For war poet Wilfried Owen the demoralizing effects of trench life under fire left men;

“Bent double, like old beggars under sacks,

Knock-kneed, coughing like hags, we cursed through sludge.”

While the officially sanctioned Menin Gate and countless surrounding cemeteries and war memorials poignantly speak to the vast loss of life at Ypres, visiting the preserved ruins of the old British front line at Sanctuary Wood is to descend first hand into the wretched misery of trench life on the Western Front.
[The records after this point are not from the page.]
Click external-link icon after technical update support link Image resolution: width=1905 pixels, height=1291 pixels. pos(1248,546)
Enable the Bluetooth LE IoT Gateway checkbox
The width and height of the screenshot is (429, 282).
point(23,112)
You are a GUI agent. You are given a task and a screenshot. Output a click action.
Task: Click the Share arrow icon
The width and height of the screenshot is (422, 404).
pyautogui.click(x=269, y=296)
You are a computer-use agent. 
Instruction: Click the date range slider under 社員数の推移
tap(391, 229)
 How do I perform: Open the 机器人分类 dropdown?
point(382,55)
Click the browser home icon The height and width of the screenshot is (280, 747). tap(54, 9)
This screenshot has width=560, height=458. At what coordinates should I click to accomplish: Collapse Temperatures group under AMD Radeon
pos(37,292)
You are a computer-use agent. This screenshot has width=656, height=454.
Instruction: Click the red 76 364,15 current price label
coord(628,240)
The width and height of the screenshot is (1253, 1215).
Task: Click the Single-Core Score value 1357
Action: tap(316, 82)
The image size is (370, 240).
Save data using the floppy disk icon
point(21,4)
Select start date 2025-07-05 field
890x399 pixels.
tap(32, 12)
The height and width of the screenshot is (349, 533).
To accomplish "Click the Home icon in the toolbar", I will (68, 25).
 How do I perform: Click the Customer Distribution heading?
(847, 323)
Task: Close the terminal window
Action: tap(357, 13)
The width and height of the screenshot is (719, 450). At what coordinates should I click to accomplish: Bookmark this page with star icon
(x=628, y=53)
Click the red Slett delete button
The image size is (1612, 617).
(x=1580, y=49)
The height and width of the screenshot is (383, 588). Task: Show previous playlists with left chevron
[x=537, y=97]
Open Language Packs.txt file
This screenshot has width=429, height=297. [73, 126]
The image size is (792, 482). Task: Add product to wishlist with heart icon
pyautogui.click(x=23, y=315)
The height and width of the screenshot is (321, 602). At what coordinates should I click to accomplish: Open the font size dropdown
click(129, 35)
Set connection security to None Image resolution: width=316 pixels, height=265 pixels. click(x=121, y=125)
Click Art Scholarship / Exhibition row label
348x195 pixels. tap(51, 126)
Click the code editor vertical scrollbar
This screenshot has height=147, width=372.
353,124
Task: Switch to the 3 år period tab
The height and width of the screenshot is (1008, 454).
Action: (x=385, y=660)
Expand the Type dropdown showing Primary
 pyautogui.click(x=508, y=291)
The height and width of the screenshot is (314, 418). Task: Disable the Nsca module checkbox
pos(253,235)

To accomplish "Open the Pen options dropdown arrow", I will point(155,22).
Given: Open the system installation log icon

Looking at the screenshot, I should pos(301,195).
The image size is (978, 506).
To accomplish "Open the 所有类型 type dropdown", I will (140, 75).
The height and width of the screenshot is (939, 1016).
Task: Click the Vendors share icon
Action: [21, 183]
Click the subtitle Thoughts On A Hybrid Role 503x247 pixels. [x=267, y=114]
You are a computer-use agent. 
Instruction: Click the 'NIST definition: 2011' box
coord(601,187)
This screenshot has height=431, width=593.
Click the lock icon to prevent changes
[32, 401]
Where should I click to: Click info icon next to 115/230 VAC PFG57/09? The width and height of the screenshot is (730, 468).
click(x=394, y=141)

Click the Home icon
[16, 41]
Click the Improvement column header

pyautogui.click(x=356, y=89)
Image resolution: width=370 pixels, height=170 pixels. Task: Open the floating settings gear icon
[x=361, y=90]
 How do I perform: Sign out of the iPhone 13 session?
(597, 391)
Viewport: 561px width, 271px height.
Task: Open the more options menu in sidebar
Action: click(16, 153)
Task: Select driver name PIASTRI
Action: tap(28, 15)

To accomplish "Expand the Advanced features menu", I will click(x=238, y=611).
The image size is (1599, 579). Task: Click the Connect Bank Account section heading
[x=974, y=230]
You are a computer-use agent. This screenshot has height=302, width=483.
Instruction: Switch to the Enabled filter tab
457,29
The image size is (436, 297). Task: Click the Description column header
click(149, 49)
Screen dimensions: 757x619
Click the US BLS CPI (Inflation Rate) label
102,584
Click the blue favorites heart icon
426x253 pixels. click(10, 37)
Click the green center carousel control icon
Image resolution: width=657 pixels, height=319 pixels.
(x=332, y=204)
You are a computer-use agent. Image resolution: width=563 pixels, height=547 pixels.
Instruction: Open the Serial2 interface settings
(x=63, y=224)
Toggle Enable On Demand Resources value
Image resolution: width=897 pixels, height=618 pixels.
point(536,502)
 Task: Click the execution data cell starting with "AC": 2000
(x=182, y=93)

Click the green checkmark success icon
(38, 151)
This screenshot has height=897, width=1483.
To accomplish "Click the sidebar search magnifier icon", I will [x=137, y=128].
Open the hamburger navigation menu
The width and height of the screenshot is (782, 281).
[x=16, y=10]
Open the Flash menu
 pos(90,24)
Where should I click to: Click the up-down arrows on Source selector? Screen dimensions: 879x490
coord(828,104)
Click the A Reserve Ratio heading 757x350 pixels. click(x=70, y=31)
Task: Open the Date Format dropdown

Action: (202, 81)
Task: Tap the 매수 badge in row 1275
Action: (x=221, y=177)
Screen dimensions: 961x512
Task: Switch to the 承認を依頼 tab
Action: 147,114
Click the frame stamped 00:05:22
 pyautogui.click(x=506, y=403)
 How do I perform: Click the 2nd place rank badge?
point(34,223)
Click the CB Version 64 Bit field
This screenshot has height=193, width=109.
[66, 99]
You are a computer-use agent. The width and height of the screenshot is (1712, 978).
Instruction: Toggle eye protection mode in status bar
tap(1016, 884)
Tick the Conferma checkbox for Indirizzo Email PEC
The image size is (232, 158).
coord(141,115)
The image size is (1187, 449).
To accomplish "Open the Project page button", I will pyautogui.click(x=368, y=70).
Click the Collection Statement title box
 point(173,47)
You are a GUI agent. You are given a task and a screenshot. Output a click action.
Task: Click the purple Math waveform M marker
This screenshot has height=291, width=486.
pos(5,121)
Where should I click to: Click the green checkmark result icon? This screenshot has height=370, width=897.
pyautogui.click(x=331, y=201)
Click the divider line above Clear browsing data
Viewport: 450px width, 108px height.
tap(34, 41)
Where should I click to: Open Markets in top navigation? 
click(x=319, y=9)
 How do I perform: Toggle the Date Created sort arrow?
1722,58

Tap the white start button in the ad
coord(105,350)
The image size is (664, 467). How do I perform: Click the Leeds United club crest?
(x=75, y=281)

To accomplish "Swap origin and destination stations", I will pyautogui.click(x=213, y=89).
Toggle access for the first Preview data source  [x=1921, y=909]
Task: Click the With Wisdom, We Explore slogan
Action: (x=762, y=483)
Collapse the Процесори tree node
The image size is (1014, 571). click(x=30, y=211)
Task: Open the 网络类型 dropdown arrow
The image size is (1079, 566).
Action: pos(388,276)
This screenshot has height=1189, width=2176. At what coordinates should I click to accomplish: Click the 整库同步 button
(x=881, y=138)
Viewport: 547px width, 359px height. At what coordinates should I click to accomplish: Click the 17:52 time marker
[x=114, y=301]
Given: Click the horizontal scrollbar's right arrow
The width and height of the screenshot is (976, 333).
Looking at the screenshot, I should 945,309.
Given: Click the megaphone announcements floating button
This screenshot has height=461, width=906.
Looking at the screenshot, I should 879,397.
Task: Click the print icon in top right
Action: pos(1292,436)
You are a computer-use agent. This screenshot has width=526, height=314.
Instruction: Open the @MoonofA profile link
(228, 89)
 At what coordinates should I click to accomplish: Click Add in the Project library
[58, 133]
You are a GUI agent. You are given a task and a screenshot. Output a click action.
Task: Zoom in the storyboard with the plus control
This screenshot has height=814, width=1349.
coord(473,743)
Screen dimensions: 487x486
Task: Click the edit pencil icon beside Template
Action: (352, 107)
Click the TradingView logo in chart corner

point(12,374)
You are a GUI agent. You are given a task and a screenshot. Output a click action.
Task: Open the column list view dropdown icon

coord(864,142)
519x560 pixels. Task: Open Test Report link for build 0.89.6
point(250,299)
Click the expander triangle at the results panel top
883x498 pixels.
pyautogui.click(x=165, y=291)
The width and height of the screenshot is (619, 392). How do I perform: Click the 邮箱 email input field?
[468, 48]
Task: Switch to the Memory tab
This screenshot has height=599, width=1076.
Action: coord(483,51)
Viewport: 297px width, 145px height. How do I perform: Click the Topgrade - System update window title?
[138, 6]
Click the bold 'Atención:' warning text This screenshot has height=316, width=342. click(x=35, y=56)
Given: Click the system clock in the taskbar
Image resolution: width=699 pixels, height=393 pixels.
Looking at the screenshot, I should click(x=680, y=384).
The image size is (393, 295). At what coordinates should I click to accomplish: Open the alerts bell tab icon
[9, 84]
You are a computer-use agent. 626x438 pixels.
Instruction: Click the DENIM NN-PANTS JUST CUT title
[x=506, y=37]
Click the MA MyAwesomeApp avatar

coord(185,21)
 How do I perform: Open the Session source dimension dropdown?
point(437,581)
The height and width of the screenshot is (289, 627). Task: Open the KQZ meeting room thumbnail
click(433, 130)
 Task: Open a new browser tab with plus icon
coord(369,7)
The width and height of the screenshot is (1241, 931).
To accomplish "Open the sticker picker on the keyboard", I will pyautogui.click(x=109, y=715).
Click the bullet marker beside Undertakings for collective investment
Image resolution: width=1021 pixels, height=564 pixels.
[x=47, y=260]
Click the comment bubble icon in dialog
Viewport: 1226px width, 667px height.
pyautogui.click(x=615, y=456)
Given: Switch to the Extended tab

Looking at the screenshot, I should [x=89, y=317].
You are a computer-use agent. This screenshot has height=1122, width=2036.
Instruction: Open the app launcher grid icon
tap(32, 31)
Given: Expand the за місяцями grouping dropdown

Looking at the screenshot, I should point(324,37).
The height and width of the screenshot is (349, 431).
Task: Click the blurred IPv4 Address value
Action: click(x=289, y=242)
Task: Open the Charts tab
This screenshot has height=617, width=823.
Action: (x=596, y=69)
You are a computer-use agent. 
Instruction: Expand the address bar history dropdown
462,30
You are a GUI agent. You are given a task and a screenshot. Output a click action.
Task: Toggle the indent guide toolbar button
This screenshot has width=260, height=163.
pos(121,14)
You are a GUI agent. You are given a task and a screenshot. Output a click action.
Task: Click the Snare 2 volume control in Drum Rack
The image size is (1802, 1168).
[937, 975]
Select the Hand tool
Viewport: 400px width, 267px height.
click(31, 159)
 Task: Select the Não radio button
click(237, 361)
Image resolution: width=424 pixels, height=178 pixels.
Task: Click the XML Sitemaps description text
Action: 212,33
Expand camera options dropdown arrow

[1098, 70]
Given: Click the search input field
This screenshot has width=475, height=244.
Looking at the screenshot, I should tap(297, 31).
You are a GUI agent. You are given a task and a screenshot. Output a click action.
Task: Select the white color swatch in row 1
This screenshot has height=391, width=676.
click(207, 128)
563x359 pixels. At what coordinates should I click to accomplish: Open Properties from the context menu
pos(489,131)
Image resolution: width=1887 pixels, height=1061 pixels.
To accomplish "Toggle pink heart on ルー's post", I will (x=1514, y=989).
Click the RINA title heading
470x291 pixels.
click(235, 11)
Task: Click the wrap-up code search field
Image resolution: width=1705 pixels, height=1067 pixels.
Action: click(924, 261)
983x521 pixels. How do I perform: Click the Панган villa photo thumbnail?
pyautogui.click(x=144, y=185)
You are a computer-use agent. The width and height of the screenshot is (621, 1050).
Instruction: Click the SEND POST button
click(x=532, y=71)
Where soldiers rapidly became, as Siegfried Sassoon described in his 1917 poem Dreamers, “citizens of death’s grey land.”

“I see them in foul dug-outs, gnawed by rats,

And in the ruined trenches, lashed with rain.

Dreaming of things they did with balls and bats.

And mocked by hopeless longing to regain

Bank-holidays, and picture shows, and spats,

And going to the office in the train.”